» **Task item**:
Search each line below for the word "ribbon" and list those that contain it.

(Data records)
===
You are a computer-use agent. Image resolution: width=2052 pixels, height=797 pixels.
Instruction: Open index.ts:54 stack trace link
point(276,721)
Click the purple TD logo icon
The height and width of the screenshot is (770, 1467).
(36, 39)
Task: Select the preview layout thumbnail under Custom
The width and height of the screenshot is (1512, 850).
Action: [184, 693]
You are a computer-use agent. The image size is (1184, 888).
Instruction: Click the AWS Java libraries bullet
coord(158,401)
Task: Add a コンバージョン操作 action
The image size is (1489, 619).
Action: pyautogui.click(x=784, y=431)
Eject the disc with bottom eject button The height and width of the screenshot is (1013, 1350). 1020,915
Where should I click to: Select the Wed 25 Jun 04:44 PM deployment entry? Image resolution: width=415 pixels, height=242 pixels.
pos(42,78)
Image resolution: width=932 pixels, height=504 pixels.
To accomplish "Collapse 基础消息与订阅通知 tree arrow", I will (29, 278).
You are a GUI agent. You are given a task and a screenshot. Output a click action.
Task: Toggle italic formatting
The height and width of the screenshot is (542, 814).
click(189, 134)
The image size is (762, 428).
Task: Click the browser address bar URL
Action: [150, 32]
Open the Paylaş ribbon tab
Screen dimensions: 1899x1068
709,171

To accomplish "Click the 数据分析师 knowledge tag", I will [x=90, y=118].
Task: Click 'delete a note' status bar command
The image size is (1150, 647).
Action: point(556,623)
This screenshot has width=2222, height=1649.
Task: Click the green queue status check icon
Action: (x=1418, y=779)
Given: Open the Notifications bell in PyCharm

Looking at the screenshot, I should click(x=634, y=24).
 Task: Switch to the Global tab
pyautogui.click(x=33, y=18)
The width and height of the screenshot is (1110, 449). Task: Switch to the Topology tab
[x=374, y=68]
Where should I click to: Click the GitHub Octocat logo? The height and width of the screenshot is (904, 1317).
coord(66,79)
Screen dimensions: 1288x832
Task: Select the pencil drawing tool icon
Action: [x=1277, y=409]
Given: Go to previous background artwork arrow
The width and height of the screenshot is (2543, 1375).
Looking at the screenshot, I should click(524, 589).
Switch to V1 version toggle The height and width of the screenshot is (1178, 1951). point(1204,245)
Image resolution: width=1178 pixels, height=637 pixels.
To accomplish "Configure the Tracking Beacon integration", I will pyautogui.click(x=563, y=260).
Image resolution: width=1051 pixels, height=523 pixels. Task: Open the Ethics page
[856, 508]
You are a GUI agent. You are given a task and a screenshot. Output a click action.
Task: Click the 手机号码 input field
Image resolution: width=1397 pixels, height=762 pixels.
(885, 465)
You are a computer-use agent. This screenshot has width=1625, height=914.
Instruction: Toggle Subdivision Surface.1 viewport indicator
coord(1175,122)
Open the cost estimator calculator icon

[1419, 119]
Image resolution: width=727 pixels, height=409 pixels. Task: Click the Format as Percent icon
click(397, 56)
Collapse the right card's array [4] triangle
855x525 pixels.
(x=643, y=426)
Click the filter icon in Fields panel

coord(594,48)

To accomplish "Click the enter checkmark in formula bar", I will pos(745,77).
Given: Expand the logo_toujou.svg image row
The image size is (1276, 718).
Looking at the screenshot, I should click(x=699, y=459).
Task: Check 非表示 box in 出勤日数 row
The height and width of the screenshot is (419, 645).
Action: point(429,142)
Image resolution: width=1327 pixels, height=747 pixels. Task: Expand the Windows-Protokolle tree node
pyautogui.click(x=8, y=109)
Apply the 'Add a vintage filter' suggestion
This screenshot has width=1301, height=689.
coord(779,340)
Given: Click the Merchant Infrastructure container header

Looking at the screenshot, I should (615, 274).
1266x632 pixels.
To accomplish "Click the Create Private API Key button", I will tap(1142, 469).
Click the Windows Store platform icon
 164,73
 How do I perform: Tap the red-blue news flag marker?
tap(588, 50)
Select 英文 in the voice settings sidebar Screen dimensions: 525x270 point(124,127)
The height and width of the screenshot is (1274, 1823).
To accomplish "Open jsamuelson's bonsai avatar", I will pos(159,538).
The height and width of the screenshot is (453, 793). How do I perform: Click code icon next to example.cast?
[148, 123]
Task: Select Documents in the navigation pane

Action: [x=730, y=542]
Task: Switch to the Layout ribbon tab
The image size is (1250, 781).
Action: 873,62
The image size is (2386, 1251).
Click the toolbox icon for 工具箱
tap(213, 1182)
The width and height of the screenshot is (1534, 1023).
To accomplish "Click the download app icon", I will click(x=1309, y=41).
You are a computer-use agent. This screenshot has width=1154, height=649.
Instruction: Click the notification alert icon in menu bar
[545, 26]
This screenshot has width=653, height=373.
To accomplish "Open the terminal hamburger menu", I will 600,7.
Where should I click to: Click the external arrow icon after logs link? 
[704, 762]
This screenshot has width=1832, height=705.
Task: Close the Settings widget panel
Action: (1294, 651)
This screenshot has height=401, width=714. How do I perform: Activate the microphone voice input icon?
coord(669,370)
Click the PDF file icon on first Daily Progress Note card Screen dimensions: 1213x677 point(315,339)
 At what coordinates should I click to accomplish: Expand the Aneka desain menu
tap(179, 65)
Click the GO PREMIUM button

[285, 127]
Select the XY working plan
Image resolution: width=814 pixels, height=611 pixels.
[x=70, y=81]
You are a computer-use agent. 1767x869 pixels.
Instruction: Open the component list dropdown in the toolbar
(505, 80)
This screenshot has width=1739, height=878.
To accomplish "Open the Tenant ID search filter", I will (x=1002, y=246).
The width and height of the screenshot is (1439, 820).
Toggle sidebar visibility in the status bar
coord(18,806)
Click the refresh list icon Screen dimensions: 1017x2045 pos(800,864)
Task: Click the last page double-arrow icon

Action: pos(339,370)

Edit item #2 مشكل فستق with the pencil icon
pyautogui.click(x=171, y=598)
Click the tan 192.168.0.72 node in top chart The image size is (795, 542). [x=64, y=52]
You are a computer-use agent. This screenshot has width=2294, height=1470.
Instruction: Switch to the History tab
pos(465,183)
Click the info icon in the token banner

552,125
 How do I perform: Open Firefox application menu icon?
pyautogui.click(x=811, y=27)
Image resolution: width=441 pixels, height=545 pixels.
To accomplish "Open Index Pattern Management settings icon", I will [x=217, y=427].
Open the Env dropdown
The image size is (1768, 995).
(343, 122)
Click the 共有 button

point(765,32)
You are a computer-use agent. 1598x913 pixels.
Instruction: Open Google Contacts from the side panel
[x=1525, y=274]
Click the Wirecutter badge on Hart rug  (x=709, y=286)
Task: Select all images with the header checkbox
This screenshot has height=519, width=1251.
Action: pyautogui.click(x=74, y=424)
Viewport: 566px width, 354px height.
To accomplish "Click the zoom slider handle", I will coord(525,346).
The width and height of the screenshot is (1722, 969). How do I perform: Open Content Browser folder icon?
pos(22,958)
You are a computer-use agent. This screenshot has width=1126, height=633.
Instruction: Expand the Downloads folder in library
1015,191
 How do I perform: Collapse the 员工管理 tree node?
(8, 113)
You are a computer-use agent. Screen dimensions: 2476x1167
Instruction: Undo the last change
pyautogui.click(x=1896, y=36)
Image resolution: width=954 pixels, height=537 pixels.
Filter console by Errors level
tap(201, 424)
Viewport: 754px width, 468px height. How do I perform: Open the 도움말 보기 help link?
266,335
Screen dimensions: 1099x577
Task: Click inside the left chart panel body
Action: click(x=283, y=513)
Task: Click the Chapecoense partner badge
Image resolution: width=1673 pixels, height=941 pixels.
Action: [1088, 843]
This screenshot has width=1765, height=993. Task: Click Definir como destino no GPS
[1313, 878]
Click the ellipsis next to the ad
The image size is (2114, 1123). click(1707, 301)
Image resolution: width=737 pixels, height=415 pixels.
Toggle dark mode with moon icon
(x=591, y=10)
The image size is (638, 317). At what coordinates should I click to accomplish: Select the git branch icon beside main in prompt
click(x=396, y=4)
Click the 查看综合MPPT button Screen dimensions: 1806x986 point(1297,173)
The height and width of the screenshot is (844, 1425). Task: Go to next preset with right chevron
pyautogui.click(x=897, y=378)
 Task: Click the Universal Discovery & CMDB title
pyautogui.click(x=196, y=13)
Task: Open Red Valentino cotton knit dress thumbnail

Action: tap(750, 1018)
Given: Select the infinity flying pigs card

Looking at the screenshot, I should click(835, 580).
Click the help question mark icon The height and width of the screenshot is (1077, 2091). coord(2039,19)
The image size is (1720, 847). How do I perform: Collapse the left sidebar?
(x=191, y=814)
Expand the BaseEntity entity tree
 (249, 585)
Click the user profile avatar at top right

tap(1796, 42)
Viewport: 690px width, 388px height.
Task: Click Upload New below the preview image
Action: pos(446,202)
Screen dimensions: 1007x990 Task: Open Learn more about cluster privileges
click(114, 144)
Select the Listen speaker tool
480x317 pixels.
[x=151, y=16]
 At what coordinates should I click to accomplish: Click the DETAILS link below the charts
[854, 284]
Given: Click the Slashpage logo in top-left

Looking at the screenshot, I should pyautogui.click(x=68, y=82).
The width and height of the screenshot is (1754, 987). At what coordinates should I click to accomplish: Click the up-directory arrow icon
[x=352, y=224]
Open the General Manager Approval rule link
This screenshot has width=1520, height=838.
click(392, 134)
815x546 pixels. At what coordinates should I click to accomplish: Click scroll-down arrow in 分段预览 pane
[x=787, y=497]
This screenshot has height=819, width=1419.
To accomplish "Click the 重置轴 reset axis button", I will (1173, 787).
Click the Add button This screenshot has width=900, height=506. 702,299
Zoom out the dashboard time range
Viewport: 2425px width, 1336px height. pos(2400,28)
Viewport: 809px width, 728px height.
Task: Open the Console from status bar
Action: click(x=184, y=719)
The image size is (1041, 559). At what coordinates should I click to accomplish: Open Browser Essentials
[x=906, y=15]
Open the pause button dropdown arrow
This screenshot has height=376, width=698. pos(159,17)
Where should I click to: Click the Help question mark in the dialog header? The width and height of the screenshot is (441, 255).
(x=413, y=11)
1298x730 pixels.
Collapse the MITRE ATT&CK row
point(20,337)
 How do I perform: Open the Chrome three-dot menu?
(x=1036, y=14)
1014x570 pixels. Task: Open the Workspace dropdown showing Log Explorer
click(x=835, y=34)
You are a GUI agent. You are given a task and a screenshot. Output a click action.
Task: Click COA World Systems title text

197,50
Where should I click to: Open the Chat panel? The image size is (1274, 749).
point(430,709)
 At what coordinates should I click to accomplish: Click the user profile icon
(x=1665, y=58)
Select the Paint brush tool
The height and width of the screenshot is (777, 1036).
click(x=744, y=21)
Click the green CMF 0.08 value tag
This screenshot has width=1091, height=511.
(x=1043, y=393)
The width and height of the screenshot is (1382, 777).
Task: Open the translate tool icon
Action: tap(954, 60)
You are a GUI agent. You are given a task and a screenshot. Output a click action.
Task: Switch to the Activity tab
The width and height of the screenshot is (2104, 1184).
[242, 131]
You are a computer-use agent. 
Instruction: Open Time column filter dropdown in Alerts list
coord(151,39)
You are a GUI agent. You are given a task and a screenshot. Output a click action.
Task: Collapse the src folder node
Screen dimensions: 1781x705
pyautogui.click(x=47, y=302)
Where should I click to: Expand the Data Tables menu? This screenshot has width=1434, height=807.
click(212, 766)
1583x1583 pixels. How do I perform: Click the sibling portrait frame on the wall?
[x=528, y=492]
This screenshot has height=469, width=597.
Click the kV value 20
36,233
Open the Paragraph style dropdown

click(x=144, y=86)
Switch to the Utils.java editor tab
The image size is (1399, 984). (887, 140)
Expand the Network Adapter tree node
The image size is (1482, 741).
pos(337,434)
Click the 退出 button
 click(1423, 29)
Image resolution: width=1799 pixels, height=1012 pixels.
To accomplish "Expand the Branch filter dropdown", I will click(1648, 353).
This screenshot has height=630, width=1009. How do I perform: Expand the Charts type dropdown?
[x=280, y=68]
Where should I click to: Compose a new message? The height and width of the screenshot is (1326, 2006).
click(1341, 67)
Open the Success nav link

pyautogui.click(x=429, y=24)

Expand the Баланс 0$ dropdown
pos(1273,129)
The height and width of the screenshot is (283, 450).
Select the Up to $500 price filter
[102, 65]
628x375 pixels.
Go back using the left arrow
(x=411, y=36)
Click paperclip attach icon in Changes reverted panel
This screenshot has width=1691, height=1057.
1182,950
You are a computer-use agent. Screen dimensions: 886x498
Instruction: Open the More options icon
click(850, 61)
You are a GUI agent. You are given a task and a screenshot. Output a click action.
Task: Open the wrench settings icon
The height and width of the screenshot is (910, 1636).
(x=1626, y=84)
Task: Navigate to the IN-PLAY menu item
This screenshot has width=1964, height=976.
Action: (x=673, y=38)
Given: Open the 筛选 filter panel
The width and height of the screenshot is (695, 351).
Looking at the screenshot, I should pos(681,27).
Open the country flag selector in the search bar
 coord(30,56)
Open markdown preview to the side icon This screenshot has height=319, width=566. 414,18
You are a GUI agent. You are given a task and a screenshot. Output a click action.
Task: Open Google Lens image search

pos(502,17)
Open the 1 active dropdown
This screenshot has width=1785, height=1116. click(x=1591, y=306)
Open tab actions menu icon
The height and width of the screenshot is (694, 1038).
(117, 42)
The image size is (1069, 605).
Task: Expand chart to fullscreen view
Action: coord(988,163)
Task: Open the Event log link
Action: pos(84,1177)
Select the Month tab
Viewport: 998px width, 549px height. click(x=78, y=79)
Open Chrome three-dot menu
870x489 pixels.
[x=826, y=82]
===
» **Exercise answer**:
Open the Paylaş ribbon tab
Task: Switch to the Layout ribbon tab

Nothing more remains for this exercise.